Collected data entries
════════════════
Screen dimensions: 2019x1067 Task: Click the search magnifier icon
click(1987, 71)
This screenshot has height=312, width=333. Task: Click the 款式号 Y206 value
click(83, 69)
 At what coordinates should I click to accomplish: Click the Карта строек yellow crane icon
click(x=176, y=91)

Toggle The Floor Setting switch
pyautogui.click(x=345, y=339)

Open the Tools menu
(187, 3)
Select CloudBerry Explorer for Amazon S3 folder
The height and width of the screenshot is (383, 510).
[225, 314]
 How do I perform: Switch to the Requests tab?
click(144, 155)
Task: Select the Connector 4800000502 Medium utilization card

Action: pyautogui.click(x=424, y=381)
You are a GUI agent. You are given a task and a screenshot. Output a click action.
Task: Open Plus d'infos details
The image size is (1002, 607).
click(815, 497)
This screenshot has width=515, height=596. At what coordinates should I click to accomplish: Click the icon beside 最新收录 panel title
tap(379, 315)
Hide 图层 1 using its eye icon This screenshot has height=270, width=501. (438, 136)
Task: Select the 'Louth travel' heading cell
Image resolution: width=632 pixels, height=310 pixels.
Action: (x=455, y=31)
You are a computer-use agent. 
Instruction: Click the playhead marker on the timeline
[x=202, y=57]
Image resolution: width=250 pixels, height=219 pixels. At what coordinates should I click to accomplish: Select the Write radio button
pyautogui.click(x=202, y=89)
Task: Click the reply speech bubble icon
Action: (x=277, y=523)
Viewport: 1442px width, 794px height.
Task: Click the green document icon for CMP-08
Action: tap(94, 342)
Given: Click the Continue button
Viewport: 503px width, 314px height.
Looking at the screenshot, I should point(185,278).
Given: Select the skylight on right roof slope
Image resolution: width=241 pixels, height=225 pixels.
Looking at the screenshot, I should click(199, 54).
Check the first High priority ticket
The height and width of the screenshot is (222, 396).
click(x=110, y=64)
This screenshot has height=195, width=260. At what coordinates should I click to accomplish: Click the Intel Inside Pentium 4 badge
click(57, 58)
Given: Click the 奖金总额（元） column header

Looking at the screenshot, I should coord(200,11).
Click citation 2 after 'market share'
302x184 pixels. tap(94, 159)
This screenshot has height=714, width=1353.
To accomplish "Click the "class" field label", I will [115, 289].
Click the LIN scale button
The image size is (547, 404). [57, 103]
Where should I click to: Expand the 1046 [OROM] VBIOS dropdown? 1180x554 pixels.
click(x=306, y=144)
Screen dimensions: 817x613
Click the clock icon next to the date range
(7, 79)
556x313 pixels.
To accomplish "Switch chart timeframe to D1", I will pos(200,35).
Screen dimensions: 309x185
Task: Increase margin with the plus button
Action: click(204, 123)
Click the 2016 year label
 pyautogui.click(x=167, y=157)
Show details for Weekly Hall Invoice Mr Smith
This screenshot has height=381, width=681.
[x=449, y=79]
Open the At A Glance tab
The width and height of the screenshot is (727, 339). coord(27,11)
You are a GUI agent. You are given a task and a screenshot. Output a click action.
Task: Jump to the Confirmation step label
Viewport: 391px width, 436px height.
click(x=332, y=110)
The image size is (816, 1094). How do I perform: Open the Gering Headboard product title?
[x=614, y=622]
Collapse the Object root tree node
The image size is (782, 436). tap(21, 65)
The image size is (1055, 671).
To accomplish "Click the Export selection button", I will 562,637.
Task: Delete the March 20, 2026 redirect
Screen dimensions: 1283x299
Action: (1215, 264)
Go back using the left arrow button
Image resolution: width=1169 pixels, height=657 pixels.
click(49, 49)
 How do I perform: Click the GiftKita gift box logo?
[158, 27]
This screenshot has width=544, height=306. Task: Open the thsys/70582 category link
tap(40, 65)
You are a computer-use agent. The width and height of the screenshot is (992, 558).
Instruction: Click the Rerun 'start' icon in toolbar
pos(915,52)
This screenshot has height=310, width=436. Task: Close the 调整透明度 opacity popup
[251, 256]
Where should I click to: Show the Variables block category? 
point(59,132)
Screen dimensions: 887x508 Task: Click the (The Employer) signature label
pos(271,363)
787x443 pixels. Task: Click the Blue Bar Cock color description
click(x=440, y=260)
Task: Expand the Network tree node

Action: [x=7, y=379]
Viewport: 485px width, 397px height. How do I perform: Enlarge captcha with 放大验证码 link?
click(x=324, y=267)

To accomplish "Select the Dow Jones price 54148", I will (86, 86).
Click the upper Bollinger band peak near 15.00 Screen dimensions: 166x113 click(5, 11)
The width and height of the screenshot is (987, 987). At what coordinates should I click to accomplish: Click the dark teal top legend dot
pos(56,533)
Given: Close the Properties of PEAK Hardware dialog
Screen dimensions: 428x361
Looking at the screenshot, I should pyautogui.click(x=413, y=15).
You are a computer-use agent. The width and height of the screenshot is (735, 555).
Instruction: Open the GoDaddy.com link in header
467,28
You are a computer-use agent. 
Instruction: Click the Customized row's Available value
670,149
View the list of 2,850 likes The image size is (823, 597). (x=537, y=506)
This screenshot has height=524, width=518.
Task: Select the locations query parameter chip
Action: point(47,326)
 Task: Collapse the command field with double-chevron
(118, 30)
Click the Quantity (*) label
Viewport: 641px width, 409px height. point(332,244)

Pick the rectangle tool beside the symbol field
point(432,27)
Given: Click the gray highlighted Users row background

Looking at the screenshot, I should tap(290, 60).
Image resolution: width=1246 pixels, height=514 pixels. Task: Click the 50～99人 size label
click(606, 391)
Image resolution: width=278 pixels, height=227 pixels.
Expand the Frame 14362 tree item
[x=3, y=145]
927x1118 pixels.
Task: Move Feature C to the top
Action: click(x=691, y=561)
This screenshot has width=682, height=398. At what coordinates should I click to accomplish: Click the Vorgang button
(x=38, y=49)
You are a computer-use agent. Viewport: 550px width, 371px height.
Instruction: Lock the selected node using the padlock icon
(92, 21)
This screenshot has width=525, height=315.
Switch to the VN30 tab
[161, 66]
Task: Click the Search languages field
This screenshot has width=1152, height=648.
════════════════
Only the lines that contain the string "agent" should be copied from the entries above.

You are a GUI agent. You are given a task and a screenshot. Output a click action.
You are a computer-use agent. 
You are a GUI agent. You are given a task and a screenshot. Output a click action.
You are a computer-use agent. The width and height of the screenshot is (992, 558).
You are a computer-use agent. The width and height of the screenshot is (735, 555).
You are a computer-use agent. 
You are a computer-use agent. Viewport: 550px width, 371px height.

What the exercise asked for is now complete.